### Tasks
1) Rewrite the paragraph of the Safe Browsing article that begins "The thinking behind this decision" more briefly, keeping its main facts.
2) Decide whether each statement agrees with the Safe Browsing article, answering yes or no and quoting the deciding words: (a) the integration happened in February 2015; (b) webmasters using Google Analytics code got the notifications even if they had not added their website to Search Console; (c) the new alerts warn about SEO spam.

### Document text
=-=-=
In February 2015, Google integrated the Safe Browsing API from the Google Webmaster Tools (now rebranded Google Search Console) into the Google Analytics dashboard.

Webmasters that used Google Analytics code on their websites, and also added the website to their Search Console account would receive notifications if their site was ever flagged via the Safe Browsing API.

This meant that whenever Google would detect malware on the webmaster’s website, or other threats such as phishing pages, he would receive a notification in his Analytics dashboard.

The thinking behind this decision was that webmasters check the Analytics dashboard much often than they check the Search Console. Further, other webmasters didn’t provide a valid email address at which they could be reached, or they wouldn’t check it every day.

Notifications now show malware, phishing threats, and SEO spam

Google is now enhancing these notifications with new alerts that warn the webmaster whenever Google detects SEO spam on his website.
=-=-=
### Data listing
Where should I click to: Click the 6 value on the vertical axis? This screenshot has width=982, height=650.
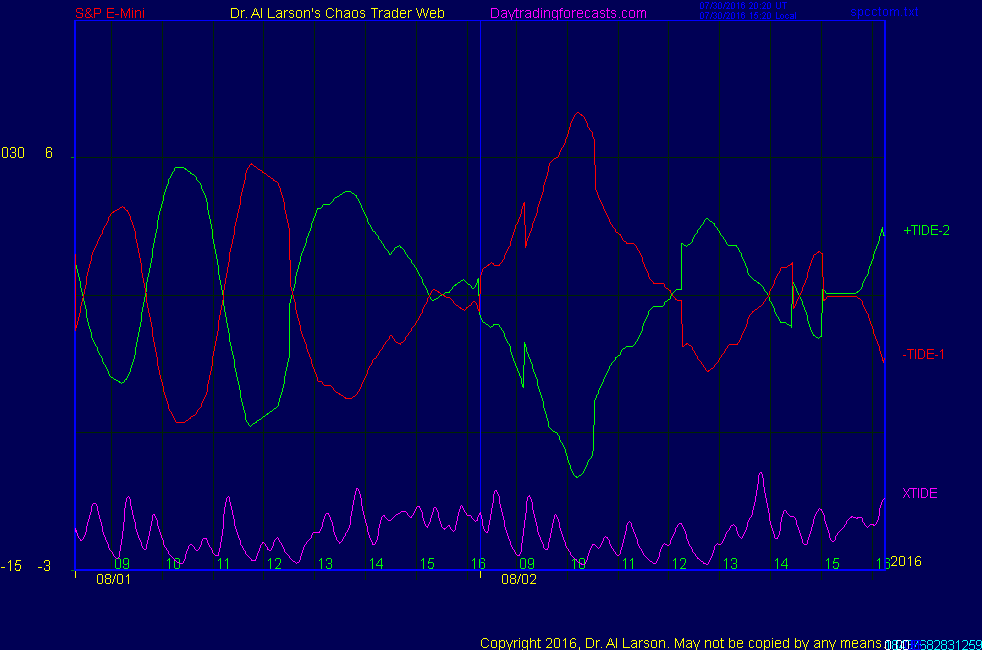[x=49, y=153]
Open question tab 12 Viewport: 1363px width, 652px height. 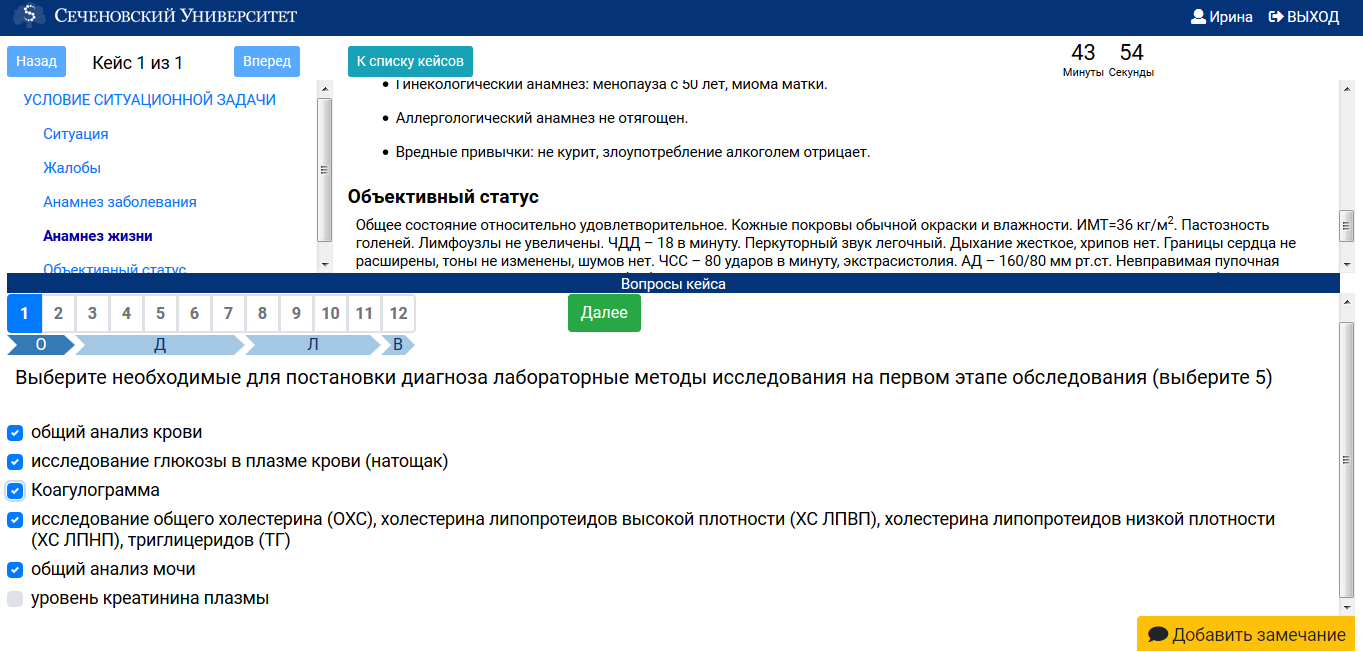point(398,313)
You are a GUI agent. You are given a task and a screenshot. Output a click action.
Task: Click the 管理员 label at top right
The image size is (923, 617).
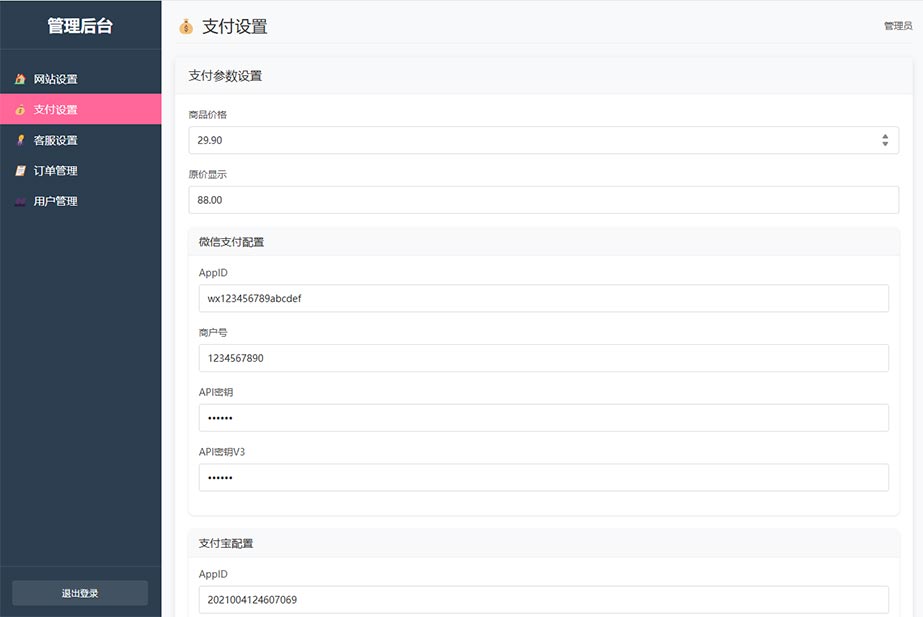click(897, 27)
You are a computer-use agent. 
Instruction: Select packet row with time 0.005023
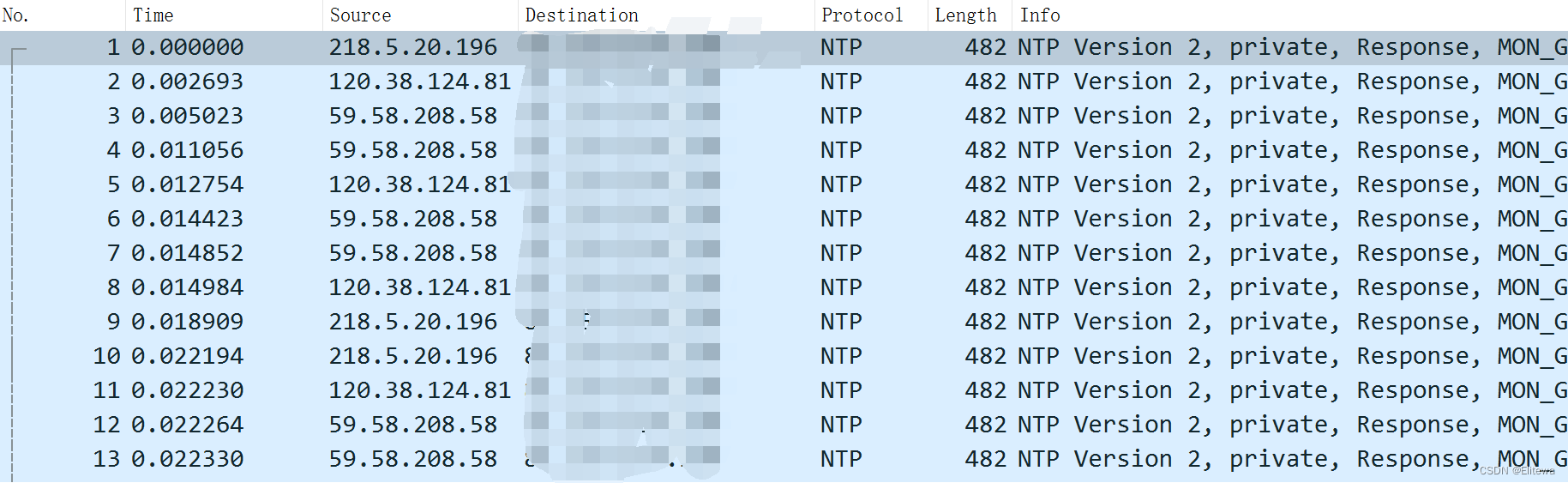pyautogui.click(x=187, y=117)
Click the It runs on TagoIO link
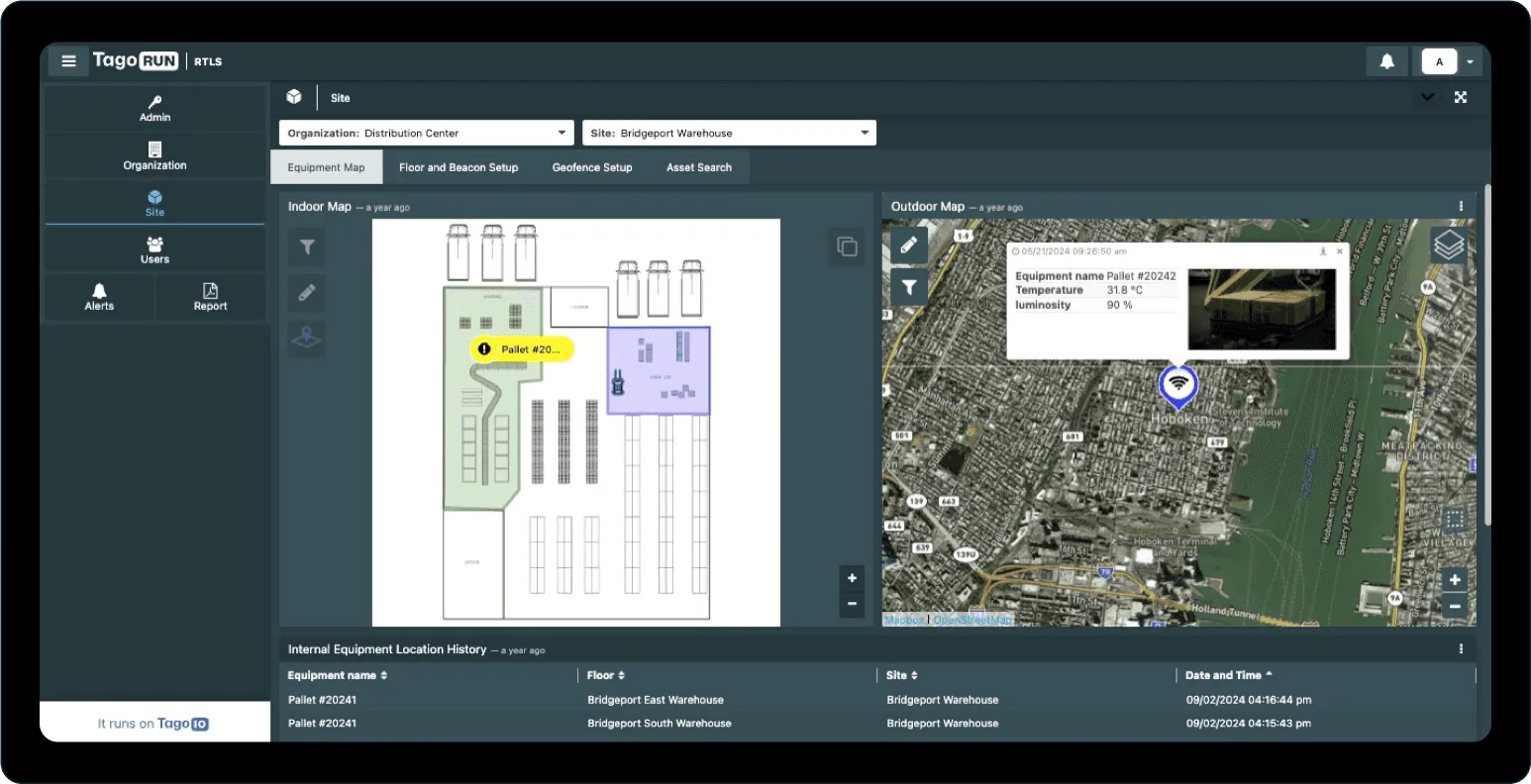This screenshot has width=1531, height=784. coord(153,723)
=-=-=
### Worked answers
1) Google made the change because webmasters check the Analytics dashboard more often than the Search Console, and some either gave no valid email address or did not check their email daily.

2)
(a) Yes: "In February 2015, Google integrated the Safe Browsing API"
(b) No: "and also added the website to their Search Console account"
(c) Yes: "new alerts that warn the webmaster whenever Google detects SEO spam on his website"